Bauwerk

BMW-Welt München
Coop Himmelb(l)au - München (D) - 2007
BMW-Welt München, Foto: Markus Kaiser
BMW-Welt München, Foto: Stefan Müller-Naumann / ARTUR IMAGES

Das Auto und seine Plazenta

73.000 Quadratmeter Nutzfläche, 180 mal 120 Meter Dach, 14.000 Tonnen Stahl. Und das alles, um Autos auf die Welt und an den Mann zu bringen. Die „BMW-Welt“ in München von Coop Himmelb(l)au.

14. Oktober 2007 - Christian Kühn
Von der Idee, dass die Form der Funktion folgt, haben sich Automobilhersteller schon seit Jahren entfernt. Das Produkt Auto ist heute eingebettet in eine emotional aufgeladene Fantasiewelt, die von den Herstellernebenso gezielt gestaltet wird wie das Produkt selbst. Deshalb spielen BMW-Fahrzeuge in James-Bond-Filmen mit, und deshalb hat BMW vor einigen Jahren bei namhaften Regisseuren wie Ang Lee oder Wong Kar Wai eine Reihe von Kurzfilmen in Auftrag gegeben, in denen es jeweils zwei Hauptdarsteller gab, einen BMW und den britischen Schauspieler Clive Owen. 75 Millionen Zuseher haben diese Filme, die über das Internet zum Download angeboten werden, inzwischen gefunden und damit ihren Teil zur Markenentwicklung von BMW beigetragen.

Bereits Anfang der 1990er-Jahre entstanden erste Ideen, der Marke BMW auch architektonisch ein Denkmal zu setzen. Architektur war zwar schon damals in den Markenauftritt des Unternehmens einbezogen, aber vor allem als neutraler, in Chrom und Weiß gehaltener Hintergrund, vor dem das eigentliche Produkt umso deutlicher zur Wirkung kommen sollte. Für die normalen BMW-Autohäuser gilt diese Doktrin nach wie vor. In der Nähe des Münchner Stammwerkes sollte jedoch ein einzigartiges Bauwerk entstehen, eine Kult- und Pilgerstätte, im Idealfall ein Pflichtbestandteil jedes München-Besuchs. Da jeder Kult einen Ritus braucht, wurde auch der erfunden: Hier kann der Besitzer sein ofenwarm vom Fließband kommendes Auto in Besitz nehmen und zum ersten Mal in die freie Wildbahn des Münchner Stadtverkehrs ausfahren. Übernommen hat BMW diese Idee von Ferrari, wo die optionale Übergabe am Ende des Fließbands schon immer zum Brauchtum gehörte.
------------------------
**AUFGABEN**
a: Von welchem Unternehmen hat BMW laut Textauszug die Idee übernommen, das neue Auto am Ende des Fließbands zu übergeben?
b: Gib aus dem Textauszug wortgetreu den Abschnitt von „14. Oktober 2007“ bis einschließlich „von BMW beigetragen.“ wieder.
Die Auflistung wird zur Bearbeitung nicht benötigt.

**QUELLENMATERIAL**
------------------------
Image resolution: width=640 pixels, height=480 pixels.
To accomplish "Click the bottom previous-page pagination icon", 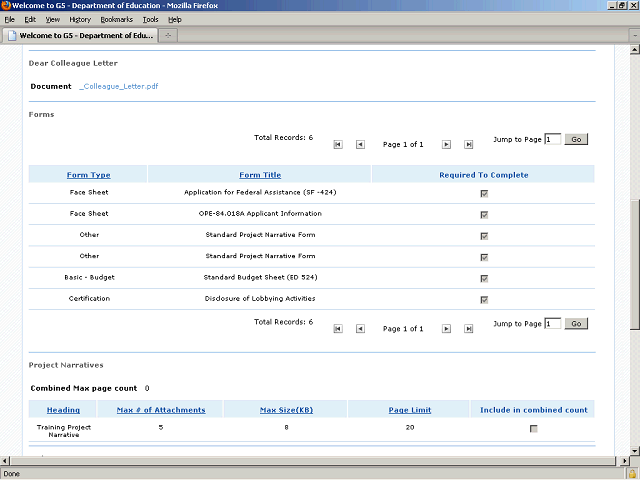I will pos(360,328).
------------------------
**LÖSUNGEN**
a: Von Ferrari.

b:
14. Oktober 2007 - Christian Kühn
Von der Idee, dass die Form der Funktion folgt, haben sich Automobilhersteller schon seit Jahren entfernt. Das Produkt Auto ist heute eingebettet in eine emotional aufgeladene Fantasiewelt, die von den Herstellernebenso gezielt gestaltet wird wie das Produkt selbst. Deshalb spielen BMW-Fahrzeuge in James-Bond-Filmen mit, und deshalb hat BMW vor einigen Jahren bei namhaften Regisseuren wie Ang Lee oder Wong Kar Wai eine Reihe von Kurzfilmen in Auftrag gegeben, in denen es jeweils zwei Hauptdarsteller gab, einen BMW und den britischen Schauspieler Clive Owen. 75 Millionen Zuseher haben diese Filme, die über das Internet zum Download angeboten werden, inzwischen gefunden und damit ihren Teil zur Markenentwicklung von BMW beigetragen.